The citation in the book will be based on Southall's own account of his unethical experiment in surveillance. Elizabeth is factually correct that he used children as bait - something that attracted criticism at the time. But the criticism was muted because Southall was so influential. The experiments into surveillance and the new incubator should never have got past an ethics committee.

The editors of the book will have been working on the assumption that he was above-board, as a respected 'expert'. So I wouldn't take it as gospel, frankly. Marina's right, his bizarre behaviour makes all his work suspect.

He's a very strange man; I interviewed him a couple of times years ago before all this came out. He was clearly dedicated and passionate about children's well-being. Tragically he seems to have been blinded to his own faults and resistant to any self-analysis.

donnie · 28/11/2007 14:29

he is a dangerous megalomaniac and deserves to go to prison for what he has done.He is a clear and present danger to children and parents everywhere.

Elizabetth · 28/11/2007 16:01

David Southall's mistake (if you can call it that) was to appoint himself as an investigator into child abuse with social workers acting as his enforcers against parents. If he thought crimes were being committed against children he should have informed the police, instead he set up his own investigation system, including keeping secret files on parents and children, and involved his colleagues in getting children removed from parents he suspected.

A doctor's job is to cure patients, not uncover wrong-doing. Most doctors understand that fundamental concept, David Southall didn't. That's why he started making crazy allegations of murder against people, using his authority as a doctor to buttress his accusations.
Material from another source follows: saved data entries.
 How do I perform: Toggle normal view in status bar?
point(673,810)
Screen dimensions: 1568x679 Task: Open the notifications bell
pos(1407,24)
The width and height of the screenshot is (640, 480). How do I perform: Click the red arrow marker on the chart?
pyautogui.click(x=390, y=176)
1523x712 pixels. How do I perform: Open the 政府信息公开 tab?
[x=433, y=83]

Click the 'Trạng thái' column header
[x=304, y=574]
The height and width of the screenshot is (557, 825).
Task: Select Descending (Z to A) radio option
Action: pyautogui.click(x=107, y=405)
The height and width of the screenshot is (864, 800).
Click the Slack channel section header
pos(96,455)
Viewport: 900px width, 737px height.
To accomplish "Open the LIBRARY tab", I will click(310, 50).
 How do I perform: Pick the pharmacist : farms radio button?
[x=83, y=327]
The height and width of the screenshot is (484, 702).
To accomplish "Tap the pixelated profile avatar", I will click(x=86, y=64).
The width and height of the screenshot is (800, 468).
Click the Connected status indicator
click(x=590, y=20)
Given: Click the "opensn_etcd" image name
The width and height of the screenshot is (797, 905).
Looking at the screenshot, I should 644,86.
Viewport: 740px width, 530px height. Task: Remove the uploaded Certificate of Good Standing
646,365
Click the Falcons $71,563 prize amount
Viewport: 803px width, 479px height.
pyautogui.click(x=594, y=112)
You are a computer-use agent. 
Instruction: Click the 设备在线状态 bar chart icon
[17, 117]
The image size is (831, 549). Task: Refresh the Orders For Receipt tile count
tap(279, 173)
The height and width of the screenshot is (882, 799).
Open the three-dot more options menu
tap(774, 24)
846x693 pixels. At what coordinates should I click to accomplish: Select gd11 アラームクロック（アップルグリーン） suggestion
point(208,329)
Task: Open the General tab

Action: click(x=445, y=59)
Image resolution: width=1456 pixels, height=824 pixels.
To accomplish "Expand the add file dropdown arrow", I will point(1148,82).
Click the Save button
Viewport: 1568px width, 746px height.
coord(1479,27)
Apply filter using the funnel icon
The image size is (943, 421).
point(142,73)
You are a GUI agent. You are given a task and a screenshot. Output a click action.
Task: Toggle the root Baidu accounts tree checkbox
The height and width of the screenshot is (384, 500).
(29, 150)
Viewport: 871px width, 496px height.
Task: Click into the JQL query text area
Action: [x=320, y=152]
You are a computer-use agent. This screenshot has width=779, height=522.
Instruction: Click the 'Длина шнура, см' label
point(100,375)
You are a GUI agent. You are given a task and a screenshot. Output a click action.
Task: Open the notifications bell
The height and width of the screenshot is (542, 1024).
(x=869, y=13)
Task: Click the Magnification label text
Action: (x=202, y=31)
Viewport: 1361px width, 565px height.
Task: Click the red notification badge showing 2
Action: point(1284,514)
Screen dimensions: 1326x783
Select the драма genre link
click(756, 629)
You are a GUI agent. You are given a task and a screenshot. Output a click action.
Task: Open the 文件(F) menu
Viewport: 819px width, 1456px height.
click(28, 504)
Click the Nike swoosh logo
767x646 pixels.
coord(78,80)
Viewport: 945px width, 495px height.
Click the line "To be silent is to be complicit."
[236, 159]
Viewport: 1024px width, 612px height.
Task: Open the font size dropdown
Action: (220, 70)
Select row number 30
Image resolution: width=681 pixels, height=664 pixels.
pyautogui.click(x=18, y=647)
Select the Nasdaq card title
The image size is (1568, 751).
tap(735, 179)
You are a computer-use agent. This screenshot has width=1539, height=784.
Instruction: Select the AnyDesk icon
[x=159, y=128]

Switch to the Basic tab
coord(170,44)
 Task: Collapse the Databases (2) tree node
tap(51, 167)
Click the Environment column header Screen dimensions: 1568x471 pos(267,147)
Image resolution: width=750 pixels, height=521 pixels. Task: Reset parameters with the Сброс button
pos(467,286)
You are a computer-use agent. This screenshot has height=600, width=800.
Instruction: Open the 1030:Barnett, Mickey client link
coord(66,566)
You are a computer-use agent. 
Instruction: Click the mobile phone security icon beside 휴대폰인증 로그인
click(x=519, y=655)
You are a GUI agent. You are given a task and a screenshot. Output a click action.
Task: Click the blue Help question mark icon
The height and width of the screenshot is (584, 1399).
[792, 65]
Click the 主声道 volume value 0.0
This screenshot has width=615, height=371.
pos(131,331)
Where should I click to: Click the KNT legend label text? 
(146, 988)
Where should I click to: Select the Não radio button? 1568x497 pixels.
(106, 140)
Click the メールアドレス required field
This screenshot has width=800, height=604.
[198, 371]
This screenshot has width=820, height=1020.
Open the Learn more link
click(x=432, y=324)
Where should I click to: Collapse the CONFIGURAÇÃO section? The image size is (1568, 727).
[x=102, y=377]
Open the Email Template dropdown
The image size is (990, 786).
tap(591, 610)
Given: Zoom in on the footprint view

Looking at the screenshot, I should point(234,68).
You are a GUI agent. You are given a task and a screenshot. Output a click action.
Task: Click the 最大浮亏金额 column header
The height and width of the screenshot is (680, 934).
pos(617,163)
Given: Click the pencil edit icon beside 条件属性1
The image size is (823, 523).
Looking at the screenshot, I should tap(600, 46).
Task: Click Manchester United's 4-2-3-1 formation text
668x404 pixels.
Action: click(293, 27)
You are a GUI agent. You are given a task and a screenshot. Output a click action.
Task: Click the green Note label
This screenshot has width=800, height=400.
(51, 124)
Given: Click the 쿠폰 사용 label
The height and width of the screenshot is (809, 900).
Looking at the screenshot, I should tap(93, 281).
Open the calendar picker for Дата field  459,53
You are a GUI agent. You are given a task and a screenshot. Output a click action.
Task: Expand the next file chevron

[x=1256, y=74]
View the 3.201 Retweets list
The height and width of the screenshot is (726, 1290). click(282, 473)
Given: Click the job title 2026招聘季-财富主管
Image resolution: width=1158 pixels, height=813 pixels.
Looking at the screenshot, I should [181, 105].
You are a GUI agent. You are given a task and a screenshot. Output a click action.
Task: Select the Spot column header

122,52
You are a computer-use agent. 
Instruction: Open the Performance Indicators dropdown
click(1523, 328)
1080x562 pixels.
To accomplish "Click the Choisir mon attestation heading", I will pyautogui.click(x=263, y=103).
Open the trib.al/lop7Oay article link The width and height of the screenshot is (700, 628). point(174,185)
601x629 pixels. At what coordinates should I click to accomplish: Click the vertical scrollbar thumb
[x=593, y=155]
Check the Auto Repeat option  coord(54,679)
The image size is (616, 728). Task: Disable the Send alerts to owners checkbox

Highlander · 28/11/2007 16:03

some of these stories about him amke me sick

expatinscotland · 28/11/2007 16:39

i agree, donnie.

prison is as close to justice as he'll get on this Earth.

there isn't a place bad enough for him in this world.

Kewcumber · 28/11/2007 16:40

good he's a bloody disgrace.Think he was previously disciplined but not struck off.

Kewcumber · 28/11/2007 16:43

and for the record I don;t think investigating suspected cases of child abuse which are subsequently proved to be unfounded are a problem I think its his methods* that are a problem. And they are such a big problem that any good work he has done is not sufficient mitigation.

johnhemming · 28/11/2007 18:29

It is the research (and the failure of the GMC to have a proper investigation) that is the big part of this story.

As in "you ain't seen nothing yet". I am working to get the whole story out.